Court rejects insurer's `get-out' clause

An insurer's interpretation of a "get-out" clause, used to escape paying compensation for material damage in certain road accidents…

An insurer's interpretation of a "get-out" clause, used to escape paying compensation for material damage in certain road accidents, has been held as unsustainable by a Circuit Court judge.

In a decision that has far reaching consequences for the Motor Insurers' Bureau of Ireland, Judge Bryan Mc Mahon rejected its argument that it was not obliged to pay out any compensation when the driver of a stolen vehicle remained unknown. He said Clause 7 (2) of a 1988 Agreement between the Minister for the Environment and the Bureau stated "the liability of MIBI for damage to property shall not extend to damage caused by a vehicle the owner or user of which remains unidentified or untraced"

The MIBI had argued it was not obliged to compensate Dublin Bus for two accidents caused by stolen cars because their "users" remained unidentified or untraced. For any liability to arise both owner and user had to be identified and traced. If one remained unidentified or untraced there was no liability.

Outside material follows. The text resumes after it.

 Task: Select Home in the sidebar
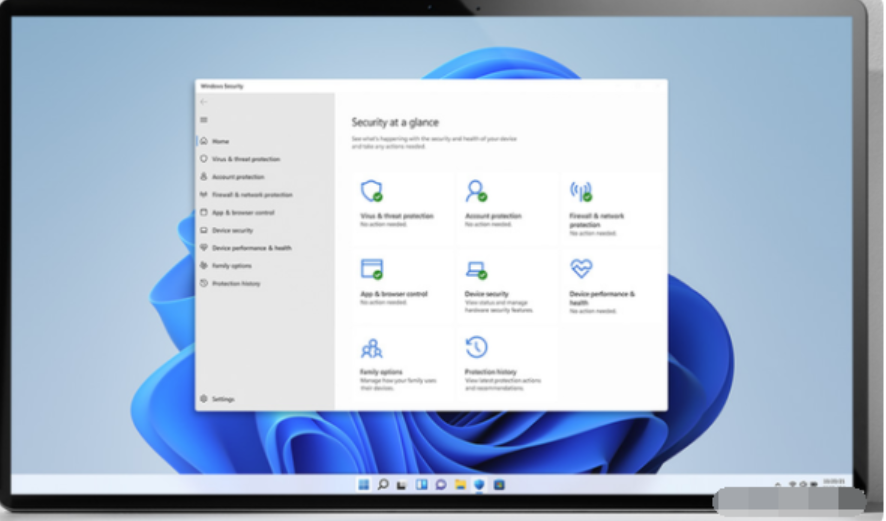tap(220, 141)
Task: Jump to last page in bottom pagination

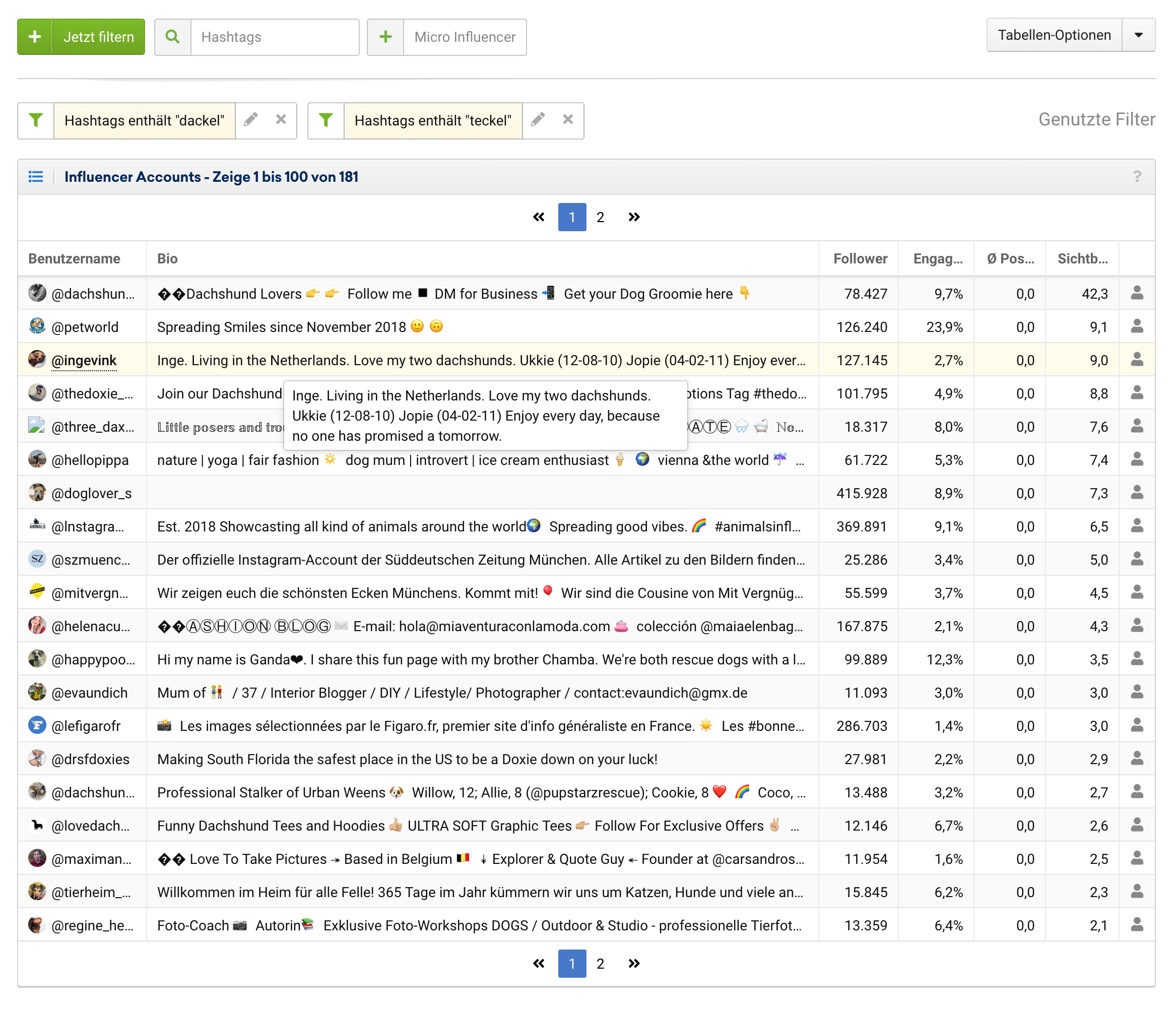Action: pos(634,964)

Judge Mc Mahon said that in the cases before him the owners of the stolen cars had been identified and traced but the drivers had not been located. He said the clause had been drafted to give effect to a provision of an EU directive introduced to protect national schemes such as that operated by the MIBI against fraudulent claims.

READ MORE

The directive allowed an exception only when "the vehicle" was unidentified. It did not justify attempts to exclude payments of compensation when "the owner or user" was unidentified or untraced, even though the vehicle had been located and identified.

Judge Mc Mahon said the MIBI fund had been made available from insurers to compensate victims of road traffic accidents caused by uninsured or stolen vehicles or by unidentified or untraced drivers.

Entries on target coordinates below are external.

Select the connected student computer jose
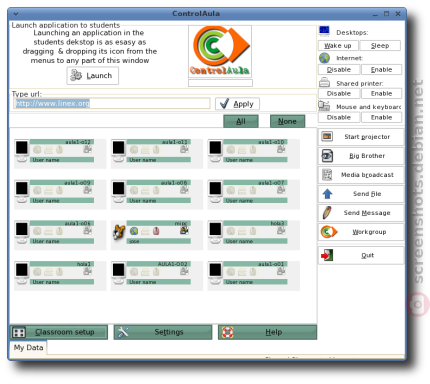 point(157,235)
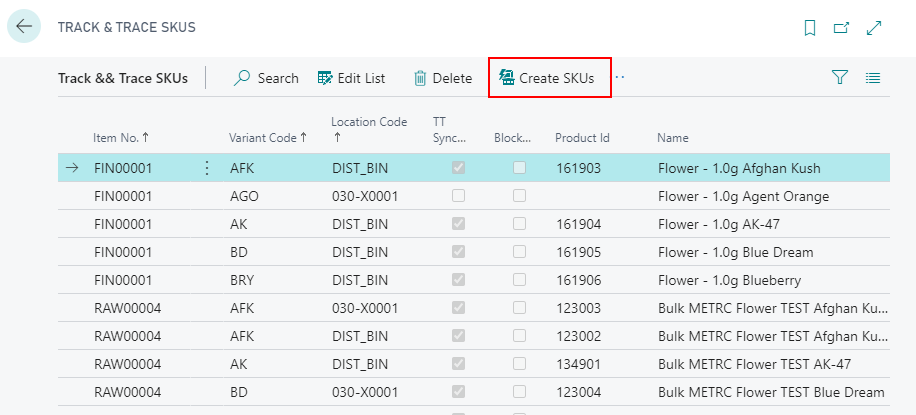Open item RAW00004 with variant BD
This screenshot has height=415, width=916.
[x=121, y=392]
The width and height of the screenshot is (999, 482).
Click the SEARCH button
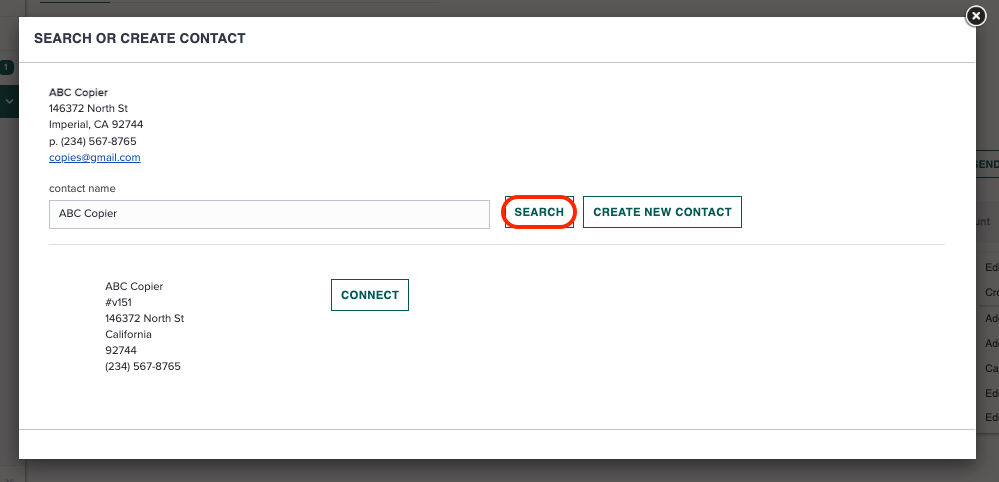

In respect of hit-and-run accidents, compensation had initially been provided only for personal injuries and restrictions applied in relation to property damage to protect the fund against fraudulent claims.

The main fear was that a person who damaged h is own vehicle might claim it had been damaged by an untraced hit-and-run motorist and claim property loss against the fund.

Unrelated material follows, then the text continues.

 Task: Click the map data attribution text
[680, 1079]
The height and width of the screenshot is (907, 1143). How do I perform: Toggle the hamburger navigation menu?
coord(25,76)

The EU had recognised this problem and its Directive provided that member States, in their national schemes, could restrict liability to a limited extent when "the vehicle" remained unidentified.

Judge McMahon said the clause in dispute was more extensive that that which had been permitted by the Directive and was a wrong or improper attempt to transpose EC obligations into Irish Law. The MIBI had long accepted the error contained in its agreement with the Minister in transposing the EU directive into Irish law and had been on record as not having enforced the clause since April 1996.

In spite of public statements to the contrary, the MIBI was still relying on the terms of the clause when it suited them.

"EU law obliges member states not only to transpose EU measures properly into their national law, it also obliges them to remove, by positive action, incorrect transpositions or erroneous statements of the law once they are known and identified," Judge Mc Mahon said.

Had the directive been properly implemented then there was no doubt Dublin Bus would have recovered their property damage from the MIBI. It was equally clear an individual could sue the State for damages suffered as a result of its failure to implement the directive.